That would be wonderful, thank you- the more people phoning around the better!

GSDlover4ever
Thank you so much for the sites- I have tried a lot of those, but there are some I haven't heard of- brilliant!

These replies have lifted my hopes :thumbup:

Thank you everyone!

Ok- the ones I *haven't* tried-
all the ones in scotland/ far north- the one in wiltshire, and german shepherd south

There are a couple I can try calling again today that I've already called as well.

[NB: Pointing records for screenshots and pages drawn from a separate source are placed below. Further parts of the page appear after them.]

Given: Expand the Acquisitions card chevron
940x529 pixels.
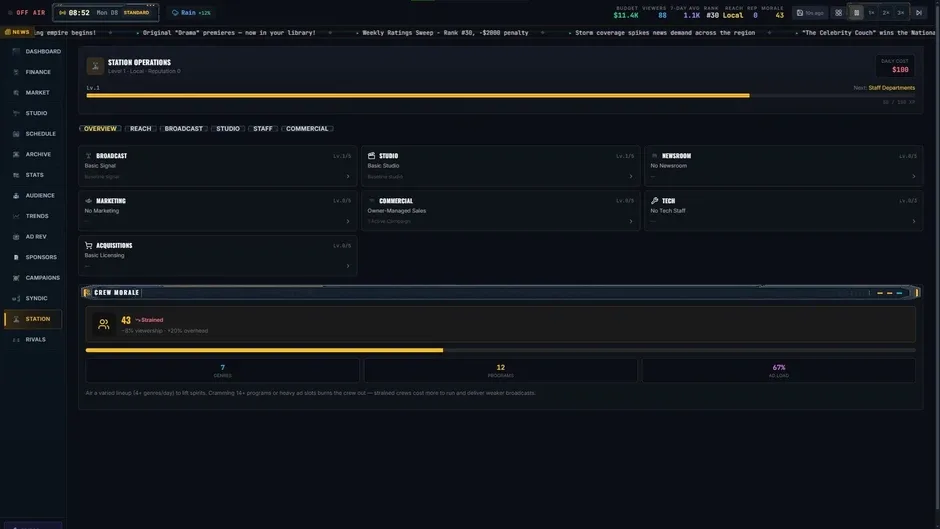Looking at the screenshot, I should tap(348, 266).
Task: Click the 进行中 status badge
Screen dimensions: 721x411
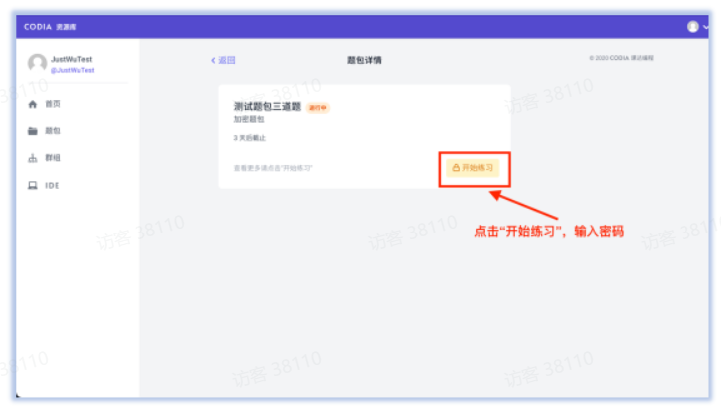Action: (318, 107)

I started off with german shepherd specific rescues, and ended up calling many any-breed rescues.

This is my first call-round for the rescue WHAD, I knew the numbers of rescue dogs was staggering- but I didn't realise just how bad the problem is!


----------



## cutekiaro1 (Dec 15, 2009)

have posted on your other thread


----------



## AmberNero (Jun 6, 2010)

WOOO! Good-ish news- if we can find a rescue group to back up this boy, a very kind individual is willing to pay for kennel fees with an end goal to adopt him.

SO! We need a rescue willing to back this old boy up- WHAD cannot do it, so cue another round of calls.

FINGERS CROSSED everyone!


----------



## AmberNero (Jun 6, 2010)

Oh my gosh I can't beleive it! The boy will be safe! As soon as the owner picks up his phone and calls me back I'm arranging transport- I can take him to the kennels where German Shepherd South will be able to take him on due to a very generous donation from an individual!

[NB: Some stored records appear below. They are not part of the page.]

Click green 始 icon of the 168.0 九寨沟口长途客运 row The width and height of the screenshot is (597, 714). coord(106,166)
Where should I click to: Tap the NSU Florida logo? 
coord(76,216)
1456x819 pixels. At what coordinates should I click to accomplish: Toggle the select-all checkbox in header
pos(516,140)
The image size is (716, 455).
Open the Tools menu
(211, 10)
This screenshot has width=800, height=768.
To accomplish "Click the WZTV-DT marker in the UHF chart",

WOOOOOOO! :thumbup: :thumbup: :thumbup: :thumbup:

Thank you everyone for all of your help and support!


----------



## jamie1977 (Jan 17, 2011)

that's great news.


----------



## Mese (Jun 5, 2008)

Thats awesome news :thumbup:


----------



## Phoenix&Charlie'sMum (Oct 12, 2009)

Amber, Im really sorry that I missed this, we have one or two spaces available atm if you have any more urgents?
Unfortunately we cant take any strays yet, as the isolation kennels isnt ready for dogs yet - its still being built lol


----------



## AmberNero (Jun 6, 2010)

...well...things have taken an unexpected turn. The man turned around about half an hour ago and said he'd given the dog away to a woman he met today- he doesn't have a contact number for her, his FIL sorted it out- this guy just didn't care. Apparently she's a dog trainer in London- bt whats to say she won't use him for stud or as fighting dog bait? Nothing- even at 8 years old with arthritis he is at risk. We are all so, so, so angry and upset by this.

Apart from the poor dog going off with a stranger, there's also the kind lady who gave a large amount of money to support the dogs rescue, and the time and effot of the rescue that was going to take him. 

Some people are SUCH idiots.

Thanks for the help, still- when you come accross these kinds of idiots the kindness of you lot really shines through xx


----------



## jamie1977 (Jan 17, 2011)

Shocking


----------



## Phoenix&Charlie'sMum (Oct 12, 2009)

Aww thats awful. As i said before rescue work is soo frustrating! People just dont understand the lengths your have to go through!


----------



## Cleo38 (Jan 22, 2010)

Unbelievable! How sad that his owner obviously didn't really give a stuff about his dog & just gave him away so easily 

It must be so frustrating for you but despite the idiot owner it really shows how much other people will put themselves out to help.


----------